» Exercise:
In this exercise, every entry below is to be reproduced word for word.

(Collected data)
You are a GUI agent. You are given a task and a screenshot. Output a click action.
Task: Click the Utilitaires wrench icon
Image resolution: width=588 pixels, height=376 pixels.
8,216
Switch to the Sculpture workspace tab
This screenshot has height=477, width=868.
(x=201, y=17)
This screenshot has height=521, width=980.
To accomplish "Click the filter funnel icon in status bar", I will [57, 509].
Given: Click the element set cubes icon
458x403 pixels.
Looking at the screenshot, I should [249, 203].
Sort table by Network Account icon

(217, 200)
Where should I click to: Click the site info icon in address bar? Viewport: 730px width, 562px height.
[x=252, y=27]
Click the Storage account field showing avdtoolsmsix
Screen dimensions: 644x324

» Answer to this task:
You are a GUI agent. You are given a task and a screenshot. Output a click action.
Task: Click the Utilitaires wrench icon
Image resolution: width=588 pixels, height=376 pixels.
8,216
Switch to the Sculpture workspace tab
This screenshot has height=477, width=868.
(x=201, y=17)
This screenshot has height=521, width=980.
To accomplish "Click the filter funnel icon in status bar", I will [57, 509].
Given: Click the element set cubes icon
458x403 pixels.
Looking at the screenshot, I should [249, 203].
Sort table by Network Account icon

(217, 200)
Where should I click to: Click the site info icon in address bar? Viewport: 730px width, 562px height.
[x=252, y=27]
Click the Storage account field showing avdtoolsmsix
Screen dimensions: 644x324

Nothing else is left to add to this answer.